Yesterday and today I worked on my containers on the back deck. We have a walk-out onto the deck from the kitchen through big sliding doors. It's always been important to us to see colour close up as we eat our meals or while we sit on our loungers, enjoying the last of the wine after dinner.
Years ago in Fine Gardening magazine I remember reading about the rule of thumb for interesting containers: use thrillers, fillers and spillers. In other words
(a) have a focal point - the thriller (usually tall)
(b) fill the container with medium height plants - the filler
(c) add trailing plants at the edges - the spiller
Last year I saved the peat moss base of 2 hanging baskets along with the hardware - the rounded metal "bowl", the 4 metal chains and the hook. I bought Geraniums and Asparagus fern as the thrillers, Torenia as the filler and pink and white Verbena as well as spillers. I paid a small fortune for the fully planted hanging baskets last year but this year, by making them myself, I saved well over $50! Each!!
Over the years, I have purchased at least 4 Japanese Golden Grass plants (Hakonechloa macra), which the rabbits happily munched until the grasses disappeared. I still love this plant so much that this year,
I decided to dedicate 2 of the pots to Golden Grass alone.
The other pots have grasses or Potato Vine as the Thrillers, a gorgeous dark new Picotee petunia called 'Pinstripe', Geraniums and Browallia as fillers and Wave Petunias, trailing Lobelia and Lysimachia nummularia (dug out from a far corner of the garden) as the spillers.
This is Pinstripe:
Some of the smaller pots have just sedum in them which I overwintered from last year. Sedum is very drought tolerant and sometimes those small pots dry out as fast as the hanging baskets.
I'm as messy a gardener as I am a cook so the deck was covered with dirt, empty pots, empty bags of soil, etc.

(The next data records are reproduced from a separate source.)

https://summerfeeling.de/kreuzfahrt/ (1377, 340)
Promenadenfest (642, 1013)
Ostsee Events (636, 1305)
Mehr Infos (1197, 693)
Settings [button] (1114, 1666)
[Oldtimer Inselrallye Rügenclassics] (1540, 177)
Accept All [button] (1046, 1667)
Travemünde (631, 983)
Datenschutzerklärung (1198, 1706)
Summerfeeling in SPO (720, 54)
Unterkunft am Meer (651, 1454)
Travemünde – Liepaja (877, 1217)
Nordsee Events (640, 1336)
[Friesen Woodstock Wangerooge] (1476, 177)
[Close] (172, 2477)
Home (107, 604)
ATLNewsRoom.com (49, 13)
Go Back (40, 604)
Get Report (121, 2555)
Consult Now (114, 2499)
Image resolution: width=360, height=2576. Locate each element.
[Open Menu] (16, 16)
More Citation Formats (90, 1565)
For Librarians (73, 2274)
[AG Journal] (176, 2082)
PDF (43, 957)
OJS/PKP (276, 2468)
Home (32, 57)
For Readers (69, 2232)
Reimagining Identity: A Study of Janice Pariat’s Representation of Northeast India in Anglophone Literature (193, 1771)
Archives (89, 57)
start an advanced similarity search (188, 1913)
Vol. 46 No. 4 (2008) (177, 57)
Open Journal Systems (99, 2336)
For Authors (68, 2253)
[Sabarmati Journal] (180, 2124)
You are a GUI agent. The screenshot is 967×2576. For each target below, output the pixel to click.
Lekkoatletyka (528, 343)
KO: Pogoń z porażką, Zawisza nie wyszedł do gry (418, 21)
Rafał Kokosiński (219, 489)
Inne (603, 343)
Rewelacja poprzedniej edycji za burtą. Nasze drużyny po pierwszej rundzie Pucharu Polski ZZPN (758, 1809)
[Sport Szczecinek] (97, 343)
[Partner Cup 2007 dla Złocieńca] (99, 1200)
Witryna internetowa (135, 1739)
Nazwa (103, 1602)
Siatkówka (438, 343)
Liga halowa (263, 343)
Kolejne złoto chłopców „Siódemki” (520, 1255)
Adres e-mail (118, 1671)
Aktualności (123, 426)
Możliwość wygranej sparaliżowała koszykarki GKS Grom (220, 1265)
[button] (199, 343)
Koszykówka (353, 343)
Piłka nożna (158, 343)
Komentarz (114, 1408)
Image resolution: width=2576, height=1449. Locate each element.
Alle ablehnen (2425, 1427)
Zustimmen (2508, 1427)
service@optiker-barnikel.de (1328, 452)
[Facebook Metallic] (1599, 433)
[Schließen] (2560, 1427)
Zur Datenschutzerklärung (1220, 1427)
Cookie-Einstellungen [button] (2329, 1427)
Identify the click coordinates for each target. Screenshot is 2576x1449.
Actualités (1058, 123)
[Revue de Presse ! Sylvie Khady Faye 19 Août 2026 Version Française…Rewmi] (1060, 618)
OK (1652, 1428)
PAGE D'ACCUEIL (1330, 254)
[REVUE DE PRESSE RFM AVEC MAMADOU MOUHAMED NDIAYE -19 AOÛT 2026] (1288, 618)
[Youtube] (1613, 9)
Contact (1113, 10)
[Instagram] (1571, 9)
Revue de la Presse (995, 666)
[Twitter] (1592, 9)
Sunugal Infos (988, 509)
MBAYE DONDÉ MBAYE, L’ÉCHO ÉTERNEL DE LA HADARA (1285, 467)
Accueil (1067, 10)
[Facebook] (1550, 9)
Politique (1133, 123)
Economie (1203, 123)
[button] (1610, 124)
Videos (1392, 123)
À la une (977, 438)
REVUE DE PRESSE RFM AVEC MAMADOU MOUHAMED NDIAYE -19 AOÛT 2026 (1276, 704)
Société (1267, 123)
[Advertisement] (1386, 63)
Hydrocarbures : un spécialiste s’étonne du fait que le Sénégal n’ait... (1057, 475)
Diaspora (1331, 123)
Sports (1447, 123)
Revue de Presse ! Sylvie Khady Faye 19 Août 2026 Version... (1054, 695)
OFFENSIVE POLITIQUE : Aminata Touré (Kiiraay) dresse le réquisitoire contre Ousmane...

I wonder why I didn't include a picture of the deck before I cleaned it up???
:)
(we still need to take the Christmas lights off the pergola posts - ooops!)
I'm quite pleased with the containers this year. They are colour coordinated, they have plants in them that are new to me and I will make sure they are thoroughly watered if the summer is as hot and dry as they predict.
Tomorrow I hope to do the front yard urns.
5 comments:
I'm glad to see I am not the only one who hasn't managed to put away all the Christmas decorations yet! Your colorful pots will make sitting on your deck a joy. (The wine will no doubt also add to the experience!)
Astrid, I have no the moss baskets but I think they look lovely in your garden. I will buy them too, I liked.
Hi Deb
Those Christmas lights were cute in winter when it got dark at 5 pm but now they don't seem to fit with the summer flowers! We do love going out for a quiet sit after dinner - as my husband says: "You can't do this in February!!"
Hi Nadezda
Glad you enjoyed the hanging baskets. Hope you can find something similar in your area. Happy gardening!
Astrid
Astrid, that is a cute little saying and it makes it easy not to overlook one of the three basic components of a great container planting. My main problem with the store-bought stuff is not the cost, but rather the fact that they just don't hold up through the summer! You buy them at their peak and it is all downhill from there. Your containers look to be off to a nice start.
Hi Jennifer
It's true - some plants do not stay pretty all summer in containers. Sometimes if I'm feeling brave, I will give them a "haircut" end of July and then fertilize for a few weeks and they grow back nicely. Just takes awhile.
Am going to post Containers Part 2 in a minute because I finished my front urns.